EXERCISE OBJECTIVE —
For each record that follows, write out an identical copy.

+++ EXTRACTED MATERIAL

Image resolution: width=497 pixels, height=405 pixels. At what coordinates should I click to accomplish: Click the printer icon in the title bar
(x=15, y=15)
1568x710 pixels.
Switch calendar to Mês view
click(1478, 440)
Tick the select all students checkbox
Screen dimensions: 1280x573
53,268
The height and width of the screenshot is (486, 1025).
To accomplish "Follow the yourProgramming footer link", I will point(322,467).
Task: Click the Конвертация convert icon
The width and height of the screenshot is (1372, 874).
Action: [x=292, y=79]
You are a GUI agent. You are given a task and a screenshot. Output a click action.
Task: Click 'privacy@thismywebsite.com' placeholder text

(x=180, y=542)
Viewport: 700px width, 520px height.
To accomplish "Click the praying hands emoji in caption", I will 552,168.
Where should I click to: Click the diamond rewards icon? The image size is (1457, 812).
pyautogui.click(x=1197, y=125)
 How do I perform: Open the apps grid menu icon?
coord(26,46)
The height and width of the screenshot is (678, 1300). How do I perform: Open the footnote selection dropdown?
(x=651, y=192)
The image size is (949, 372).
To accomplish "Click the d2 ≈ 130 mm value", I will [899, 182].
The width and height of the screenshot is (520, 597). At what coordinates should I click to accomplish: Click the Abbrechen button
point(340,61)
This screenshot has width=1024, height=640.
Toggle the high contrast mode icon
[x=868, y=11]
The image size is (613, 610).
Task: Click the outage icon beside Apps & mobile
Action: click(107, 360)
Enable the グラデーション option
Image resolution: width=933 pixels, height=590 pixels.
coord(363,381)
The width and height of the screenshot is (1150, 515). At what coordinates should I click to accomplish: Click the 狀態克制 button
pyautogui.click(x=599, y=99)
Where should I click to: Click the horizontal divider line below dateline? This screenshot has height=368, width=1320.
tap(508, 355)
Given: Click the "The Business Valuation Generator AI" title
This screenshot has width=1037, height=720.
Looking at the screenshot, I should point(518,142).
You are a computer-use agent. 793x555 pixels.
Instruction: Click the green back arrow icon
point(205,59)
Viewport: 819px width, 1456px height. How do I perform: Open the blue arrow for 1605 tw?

++++++

RESPONSE TO THIS TASK —
Image resolution: width=497 pixels, height=405 pixels. At what coordinates should I click to accomplish: Click the printer icon in the title bar
(x=15, y=15)
1568x710 pixels.
Switch calendar to Mês view
click(1478, 440)
Tick the select all students checkbox
Screen dimensions: 1280x573
53,268
The height and width of the screenshot is (486, 1025).
To accomplish "Follow the yourProgramming footer link", I will point(322,467).
Task: Click the Конвертация convert icon
The width and height of the screenshot is (1372, 874).
Action: [x=292, y=79]
You are a GUI agent. You are given a task and a screenshot. Output a click action.
Task: Click 'privacy@thismywebsite.com' placeholder text

(x=180, y=542)
Viewport: 700px width, 520px height.
To accomplish "Click the praying hands emoji in caption", I will 552,168.
Where should I click to: Click the diamond rewards icon? The image size is (1457, 812).
pyautogui.click(x=1197, y=125)
 How do I perform: Open the apps grid menu icon?
coord(26,46)
The height and width of the screenshot is (678, 1300). How do I perform: Open the footnote selection dropdown?
(x=651, y=192)
The image size is (949, 372).
To accomplish "Click the d2 ≈ 130 mm value", I will [899, 182].
The width and height of the screenshot is (520, 597). At what coordinates should I click to accomplish: Click the Abbrechen button
point(340,61)
This screenshot has width=1024, height=640.
Toggle the high contrast mode icon
[x=868, y=11]
The image size is (613, 610).
Task: Click the outage icon beside Apps & mobile
Action: click(107, 360)
Enable the グラデーション option
Image resolution: width=933 pixels, height=590 pixels.
coord(363,381)
The width and height of the screenshot is (1150, 515). At what coordinates should I click to accomplish: Click the 狀態克制 button
pyautogui.click(x=599, y=99)
Where should I click to: Click the horizontal divider line below dateline? This screenshot has height=368, width=1320.
tap(508, 355)
Given: Click the "The Business Valuation Generator AI" title
This screenshot has width=1037, height=720.
Looking at the screenshot, I should point(518,142).
You are a computer-use agent. 793x555 pixels.
Instruction: Click the green back arrow icon
point(205,59)
Viewport: 819px width, 1456px height. How do I perform: Open the blue arrow for 1605 tw?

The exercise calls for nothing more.